Conjecture: Given any $k\in\Bbb{N}$ there exists $k$ consecutive composite integers with the property that reciprocal of each composite integer is Cantor points then $k=1$.
$x$ is a Cantor point iff $x\in\mathcal{C}$$($Cantor's middle-third set$)$ i.e $x=\sum_{n\in\Bbb{N}} \frac{a_n}{3^n}$ where $a_n\in\{0, 2\}$.In other words base-$3$ expansion or ternary expansion of $x$ contains only $0$ and $2$ and if contain $1$ then it can be replaced by a strings of $2$'s.
Attempt:
For $k\ge 1$ , the set $S_k=\{(k+1)!+j:2\le j\le k+1\}$ is a set of $k$ consecutive composite integers.
For $k=1$ , $(1+1)! +2=4$ and $\frac{1}{4}=(0.\overline{02})_3$
For $k= 2$ , $S_2=\{8,9\}$
But $\frac{1}{8}=(0.\overline{01})_3\notin\mathcal{C}$ and $\frac{1}{9}=(0.{01})_3\in\mathcal{C}$
$1)$Can we construct a different set $S_k$ which satisfy all requirements? Or $2)$ there is no $m, n\in\Bbb{N}$ consecutive composite number such that both $\frac{1}{m}, \frac{1}{n}\in\mathcal{C}$ ?
Answer to the second question is negative$[(m, n)=(9, 10) ]$
No three consecutive integers have their reciprocals in the Cantor set.

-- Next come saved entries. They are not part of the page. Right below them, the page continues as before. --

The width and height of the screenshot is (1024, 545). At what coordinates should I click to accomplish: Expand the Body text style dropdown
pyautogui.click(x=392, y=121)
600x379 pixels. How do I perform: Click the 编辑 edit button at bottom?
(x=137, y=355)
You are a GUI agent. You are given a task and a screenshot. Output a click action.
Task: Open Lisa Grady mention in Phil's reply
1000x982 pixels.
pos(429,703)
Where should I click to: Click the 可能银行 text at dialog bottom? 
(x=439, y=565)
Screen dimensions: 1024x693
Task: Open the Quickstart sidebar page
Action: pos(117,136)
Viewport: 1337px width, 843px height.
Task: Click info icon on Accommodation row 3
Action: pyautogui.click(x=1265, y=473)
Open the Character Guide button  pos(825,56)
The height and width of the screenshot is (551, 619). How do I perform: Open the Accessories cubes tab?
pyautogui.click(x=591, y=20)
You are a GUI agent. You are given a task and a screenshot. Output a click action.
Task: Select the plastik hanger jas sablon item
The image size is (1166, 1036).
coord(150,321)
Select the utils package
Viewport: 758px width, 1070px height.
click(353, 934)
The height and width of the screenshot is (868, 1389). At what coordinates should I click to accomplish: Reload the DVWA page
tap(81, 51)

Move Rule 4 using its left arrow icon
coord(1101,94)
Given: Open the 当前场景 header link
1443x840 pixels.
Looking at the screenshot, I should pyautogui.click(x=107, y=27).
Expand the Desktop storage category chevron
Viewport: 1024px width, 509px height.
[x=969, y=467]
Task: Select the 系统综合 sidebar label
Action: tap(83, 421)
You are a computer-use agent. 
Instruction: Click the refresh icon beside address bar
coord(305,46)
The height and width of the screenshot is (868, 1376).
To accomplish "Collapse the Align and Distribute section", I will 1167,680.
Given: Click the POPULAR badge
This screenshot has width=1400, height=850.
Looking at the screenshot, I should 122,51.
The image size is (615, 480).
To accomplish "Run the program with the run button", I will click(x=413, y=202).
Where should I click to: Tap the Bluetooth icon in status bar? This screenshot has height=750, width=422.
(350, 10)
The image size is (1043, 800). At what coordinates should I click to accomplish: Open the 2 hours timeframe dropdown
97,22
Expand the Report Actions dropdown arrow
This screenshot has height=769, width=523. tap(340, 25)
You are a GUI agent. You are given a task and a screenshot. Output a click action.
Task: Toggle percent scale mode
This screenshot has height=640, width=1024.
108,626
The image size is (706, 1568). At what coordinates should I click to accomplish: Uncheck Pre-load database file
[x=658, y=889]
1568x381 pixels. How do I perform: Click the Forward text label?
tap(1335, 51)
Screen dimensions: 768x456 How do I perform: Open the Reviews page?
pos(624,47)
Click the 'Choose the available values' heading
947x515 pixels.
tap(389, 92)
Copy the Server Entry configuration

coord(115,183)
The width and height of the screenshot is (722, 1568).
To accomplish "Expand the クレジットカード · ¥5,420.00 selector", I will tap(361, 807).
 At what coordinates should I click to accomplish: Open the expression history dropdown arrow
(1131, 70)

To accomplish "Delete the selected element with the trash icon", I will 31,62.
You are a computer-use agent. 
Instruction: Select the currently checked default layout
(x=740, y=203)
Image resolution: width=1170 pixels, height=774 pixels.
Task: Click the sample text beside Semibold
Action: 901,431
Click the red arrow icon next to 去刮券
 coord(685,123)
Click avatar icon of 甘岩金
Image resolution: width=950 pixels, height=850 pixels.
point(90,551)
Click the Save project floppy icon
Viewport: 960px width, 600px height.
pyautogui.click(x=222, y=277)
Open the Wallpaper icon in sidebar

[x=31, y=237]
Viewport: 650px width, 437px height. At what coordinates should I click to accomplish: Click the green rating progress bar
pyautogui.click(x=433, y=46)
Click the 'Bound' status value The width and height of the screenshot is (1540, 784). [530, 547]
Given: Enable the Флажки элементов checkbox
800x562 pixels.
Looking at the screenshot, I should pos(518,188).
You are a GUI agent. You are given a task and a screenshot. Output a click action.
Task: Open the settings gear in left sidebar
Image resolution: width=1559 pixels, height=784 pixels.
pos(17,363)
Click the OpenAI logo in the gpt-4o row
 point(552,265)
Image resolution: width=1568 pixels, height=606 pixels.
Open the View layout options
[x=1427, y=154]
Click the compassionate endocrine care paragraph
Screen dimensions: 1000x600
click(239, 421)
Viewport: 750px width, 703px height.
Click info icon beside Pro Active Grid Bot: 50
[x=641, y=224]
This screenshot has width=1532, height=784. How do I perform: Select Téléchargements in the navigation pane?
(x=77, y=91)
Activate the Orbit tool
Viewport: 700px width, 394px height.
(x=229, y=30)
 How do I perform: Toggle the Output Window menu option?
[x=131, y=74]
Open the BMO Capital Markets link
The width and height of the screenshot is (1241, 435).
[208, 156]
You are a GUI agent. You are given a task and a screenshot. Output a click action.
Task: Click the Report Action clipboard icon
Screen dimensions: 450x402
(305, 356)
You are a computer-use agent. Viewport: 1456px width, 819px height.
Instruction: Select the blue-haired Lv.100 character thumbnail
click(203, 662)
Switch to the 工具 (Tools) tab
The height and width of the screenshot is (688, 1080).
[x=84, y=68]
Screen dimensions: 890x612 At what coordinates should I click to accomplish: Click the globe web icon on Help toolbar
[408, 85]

Proof: Suppose $n \equiv 2 \pmod {3}$. Then $\frac{1}{n}$ has a purely periodic base-$3$ expansion: $$\frac{1}{n} = \frac{P}{3^r} + \frac{P}{3^{2r}} + \frac{P}{3^{3r}}+ \ldots = \frac{P}{3^r-1}$$ for some positive integers $r$ and $P < 3^r$. But then $$P = \frac{3^r-1}{n} \equiv 1 \pmod{3},$$ so the base $3$ expansion of $\frac{1}{n}$ has a $1$ in it. So for $n\equiv 2\pmod{3}$, $\frac{1}{n}$ is not in the Cantor set.